* EXERCISE DESCRIPTION
Display each line of the entries below that contains the word "This". Case counts.

###

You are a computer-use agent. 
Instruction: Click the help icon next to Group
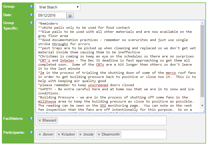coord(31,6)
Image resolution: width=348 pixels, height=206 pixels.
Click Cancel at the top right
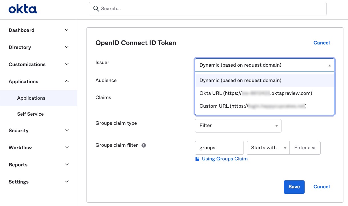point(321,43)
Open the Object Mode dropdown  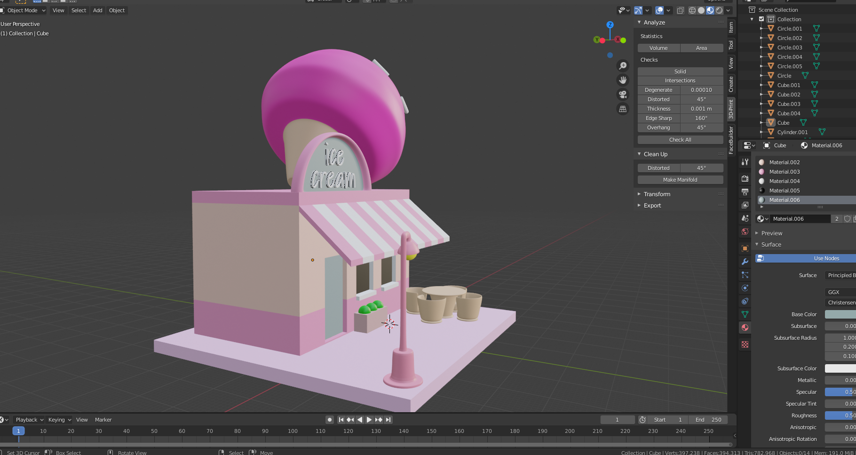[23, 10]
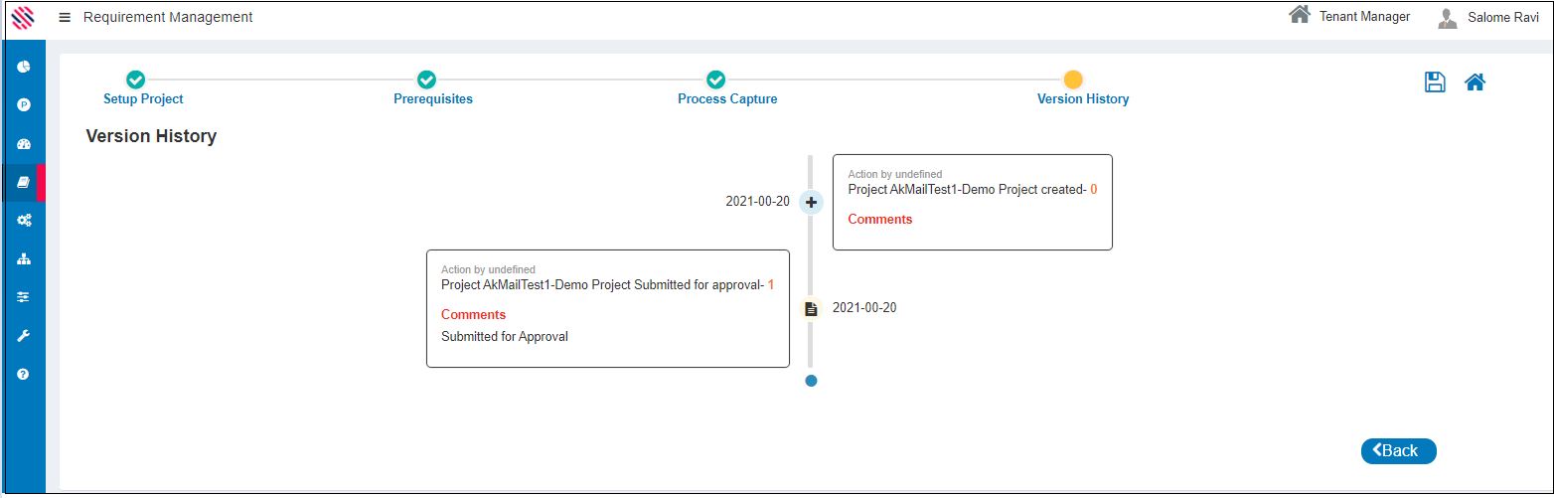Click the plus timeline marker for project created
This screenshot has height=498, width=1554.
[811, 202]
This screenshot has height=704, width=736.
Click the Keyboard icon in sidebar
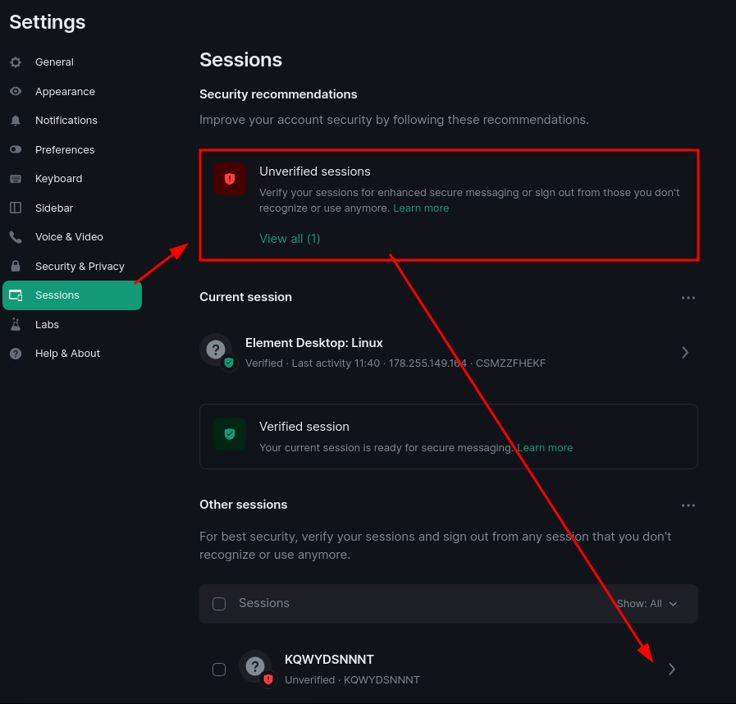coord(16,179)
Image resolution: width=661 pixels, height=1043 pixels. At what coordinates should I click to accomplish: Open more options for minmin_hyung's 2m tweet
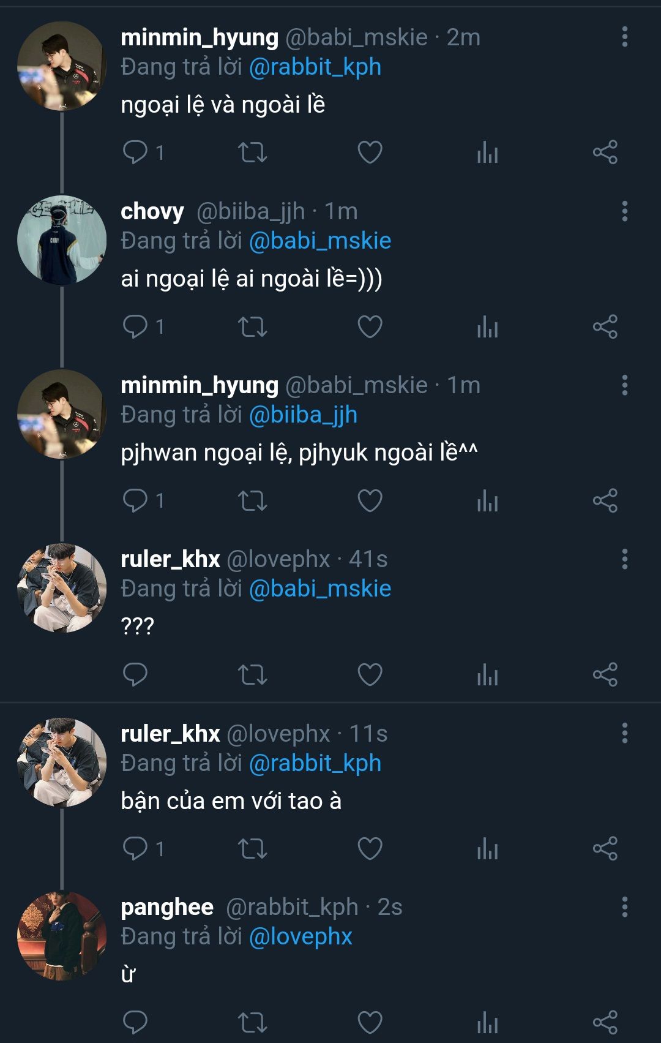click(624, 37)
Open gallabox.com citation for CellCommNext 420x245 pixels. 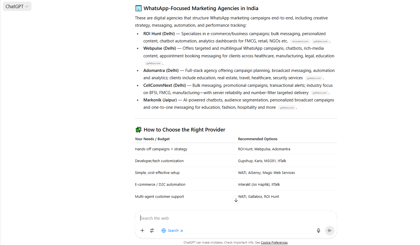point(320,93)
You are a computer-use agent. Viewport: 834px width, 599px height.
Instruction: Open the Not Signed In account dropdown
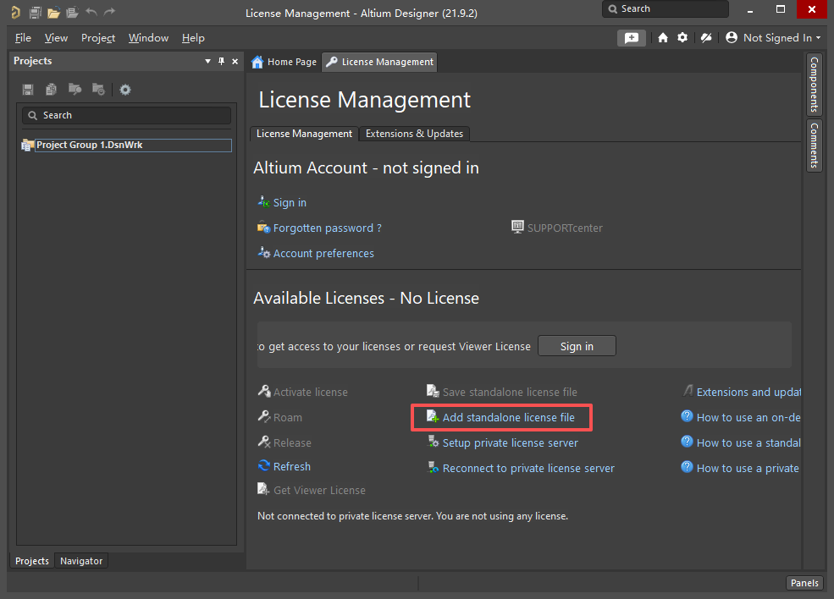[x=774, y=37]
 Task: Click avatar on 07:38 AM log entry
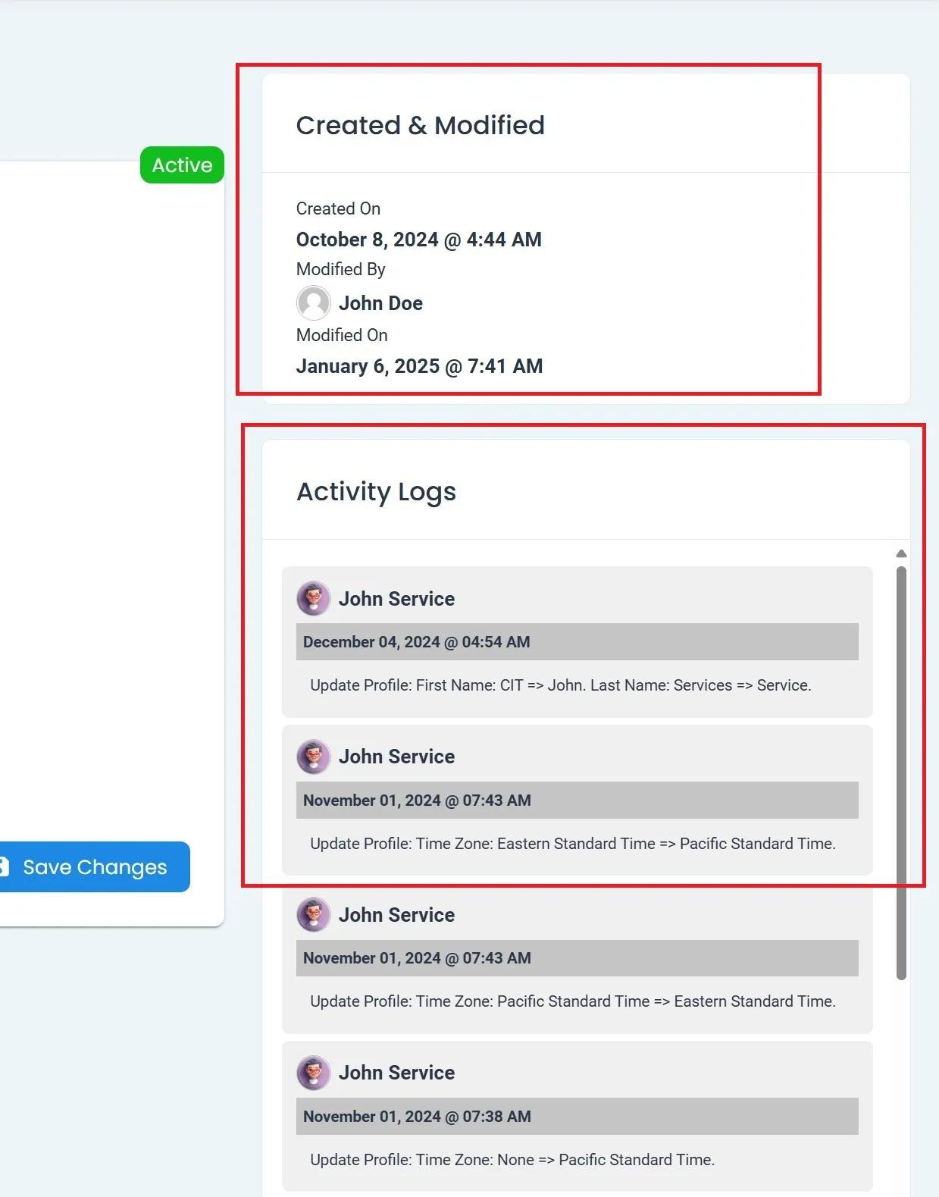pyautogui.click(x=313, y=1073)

###

* FULL SOLUTION
This screenshot has height=498, width=1554.
This screenshot has height=704, width=736.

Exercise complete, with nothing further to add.